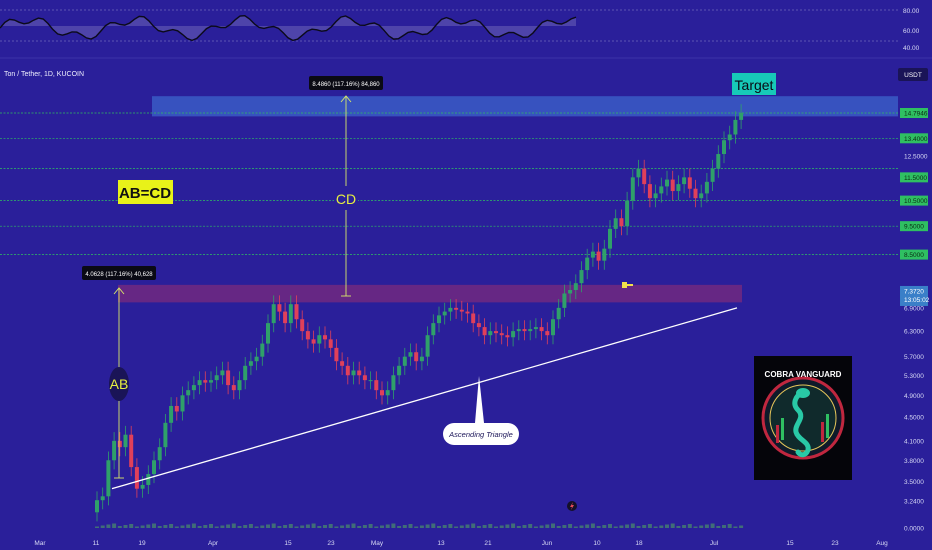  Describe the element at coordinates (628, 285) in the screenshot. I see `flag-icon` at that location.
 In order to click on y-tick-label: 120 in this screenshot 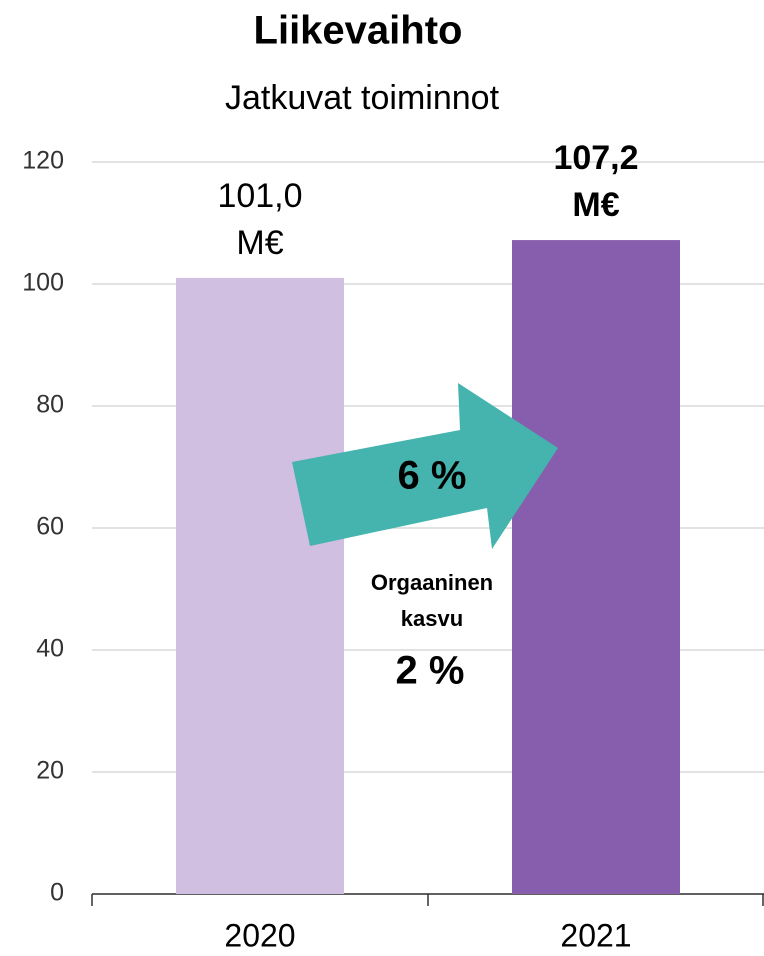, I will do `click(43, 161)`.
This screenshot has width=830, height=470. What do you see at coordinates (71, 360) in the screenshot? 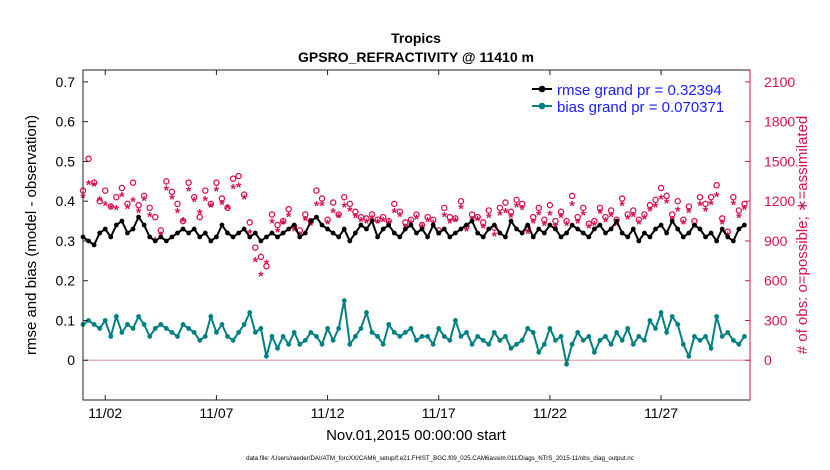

____

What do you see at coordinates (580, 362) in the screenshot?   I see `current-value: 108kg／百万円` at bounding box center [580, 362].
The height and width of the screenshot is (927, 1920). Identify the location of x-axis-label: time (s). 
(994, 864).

____

__Directive__
Return verbatim the part of the items that opens with the line containing "The height and" and closes with the line containing "(994, 864).", both lines included.

__Response__
The height and width of the screenshot is (927, 1920). Identify the location of x-axis-label: time (s). 
(994, 864).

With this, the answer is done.